# [EXCERPTED TEXT]
=-=-=
SyntaxError: ignored

As the sentiment lexicon also has information about the **magnitude** of
sentiment (e.g., *“excellent"* has the same sentiment _polarity_ as *“good"* but it has a higher magnitude), we can take a more fine-grained approach by adding up all
sentiment scores, and deciding the polarity of the movie review using
the sign of the weighted score $S_{weighted}$.

$$S_{weighted}(w_1w_2...w_n) = \sum_{i = 1}^{n}SLex\big[w_i\big]$$


Make sure you define an appropriate threshold for this approach.

#### (Q1.2) Now incorporate magnitude information and report the classification accuracy. Don't forget to use the threshold. (1pt)

In [None]:
# Find a new threshold
new_threshold = np.ceil(np.mean([binary_score(review, lexicon, True) for review in reviews]))

# Make predictions with a lexicon
predictions = classify_documents_with_lexicon(reviews, lexicon, threshold=new_threshold, use_magnitude=True)

In [None]:
magnitude_results = [1 if l == p else 0 for l, p in zip(labels, predictions)]
magnitude_accuracy = sum(magnitude_results)/len(magnitude_results)
print("Accuracy: %0.2f" % magnitude_accuracy)

SyntaxError: ignored

#### (Q.1.3) Make a barplot of the two results (0.5pt)

In [None]:
plt.figure(figsize=(5, 5))
plt.bar([0, 1], [token_accuracy, magnitude_accuracy])
plt.xticks([0, 1], labels=['token', 'magnitude'])
plt.ylabel('Accuracy');

#### (Q1.4) A better threshold (1pt)
Above we have defined a threshold to account for an inherent bias in the dataset: there are more positive than negative words per review.
However, that threshold does not take into account *document length*. Explain why this is a problem and implement an alternative way to compute the threshold.

*Write your answer here.*

In [None]:
# YOUR CODE HERE

# (2) Naive Bayes (9.5pts)


Your second task is to program a simple Machine Learning approach that operates
on a simple Bag-of-Words (BoW) representation of the text data, as
described by Pang et al. (2002). In this approach, the only features we
will consider are the words in the text themselves, without bringing in
external sources of information. The BoW model is a popular way of
representing texts as vectors, making it
easy to apply classical Machine Learning algorithms on NLP tasks.
However, the BoW representation is also very crude, since it discards
all information related to word order and grammatical structure in the
original text—as the name suggests.
=-=-=
In the sentiment classification excerpt, what inherent bias in the dataset was the threshold defined to account for?

# [INFORMATION SUPPLIED]
=-=-=
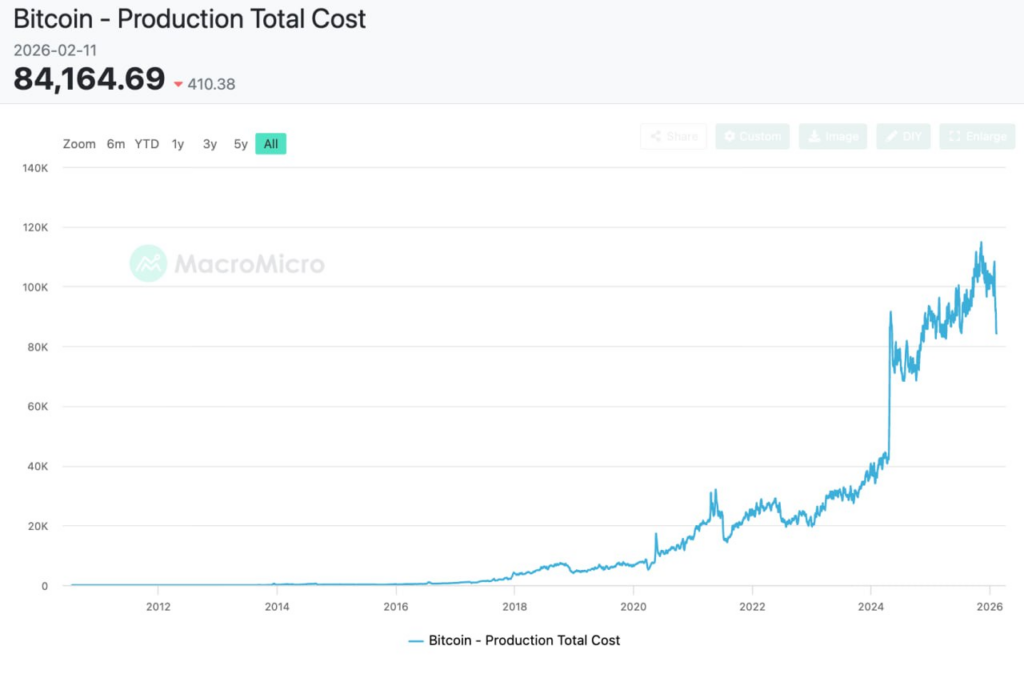This screenshot has width=1024, height=674.
Task: Click the 2018 label on the x-axis
Action: click(x=514, y=606)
=-=-=
# [ANSWER TO THIS PROBLEM]
There are more positive than negative words per review.